## WHAT THE EXERCISE ASKS
Take the line with "Screen dimensions: 1796x1010" and all lines after it, through the end of the records below, and repeat them exactly.

----------

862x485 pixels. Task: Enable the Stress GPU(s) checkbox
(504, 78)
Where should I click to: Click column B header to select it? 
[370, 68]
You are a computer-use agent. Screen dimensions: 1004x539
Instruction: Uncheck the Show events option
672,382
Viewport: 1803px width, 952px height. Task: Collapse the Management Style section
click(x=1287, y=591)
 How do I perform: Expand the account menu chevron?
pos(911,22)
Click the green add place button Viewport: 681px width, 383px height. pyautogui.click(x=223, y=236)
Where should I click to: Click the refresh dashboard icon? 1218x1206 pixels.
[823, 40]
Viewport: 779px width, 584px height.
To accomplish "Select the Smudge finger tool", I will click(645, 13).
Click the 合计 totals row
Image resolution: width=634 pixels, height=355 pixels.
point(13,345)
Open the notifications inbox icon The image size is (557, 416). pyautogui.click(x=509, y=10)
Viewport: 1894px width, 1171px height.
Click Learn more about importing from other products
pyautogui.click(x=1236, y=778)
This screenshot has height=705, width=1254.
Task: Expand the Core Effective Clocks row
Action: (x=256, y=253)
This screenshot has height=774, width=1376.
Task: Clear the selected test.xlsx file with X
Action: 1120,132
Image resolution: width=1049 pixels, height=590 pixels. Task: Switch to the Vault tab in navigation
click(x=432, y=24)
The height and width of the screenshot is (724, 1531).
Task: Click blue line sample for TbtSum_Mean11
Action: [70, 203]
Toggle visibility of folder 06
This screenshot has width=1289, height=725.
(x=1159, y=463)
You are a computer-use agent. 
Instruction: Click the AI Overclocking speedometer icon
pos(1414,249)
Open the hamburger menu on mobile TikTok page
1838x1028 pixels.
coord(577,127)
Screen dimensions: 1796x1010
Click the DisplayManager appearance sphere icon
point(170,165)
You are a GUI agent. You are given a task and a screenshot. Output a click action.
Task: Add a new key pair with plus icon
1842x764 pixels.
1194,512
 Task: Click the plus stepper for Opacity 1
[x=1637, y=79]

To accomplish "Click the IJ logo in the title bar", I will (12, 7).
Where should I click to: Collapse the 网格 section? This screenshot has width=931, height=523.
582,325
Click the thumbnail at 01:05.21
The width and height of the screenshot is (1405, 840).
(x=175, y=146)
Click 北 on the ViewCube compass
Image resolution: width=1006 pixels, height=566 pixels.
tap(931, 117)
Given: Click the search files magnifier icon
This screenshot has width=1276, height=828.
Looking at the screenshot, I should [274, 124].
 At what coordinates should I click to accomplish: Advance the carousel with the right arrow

----------

## RESPONSE
Screen dimensions: 1796x1010
Click the DisplayManager appearance sphere icon
point(170,165)
You are a GUI agent. You are given a task and a screenshot. Output a click action.
Task: Add a new key pair with plus icon
1842x764 pixels.
1194,512
 Task: Click the plus stepper for Opacity 1
[x=1637, y=79]

To accomplish "Click the IJ logo in the title bar", I will (12, 7).
Where should I click to: Collapse the 网格 section? This screenshot has width=931, height=523.
582,325
Click the thumbnail at 01:05.21
The width and height of the screenshot is (1405, 840).
(x=175, y=146)
Click 北 on the ViewCube compass
Image resolution: width=1006 pixels, height=566 pixels.
tap(931, 117)
Given: Click the search files magnifier icon
This screenshot has width=1276, height=828.
Looking at the screenshot, I should [274, 124].
 At what coordinates should I click to accomplish: Advance the carousel with the right arrow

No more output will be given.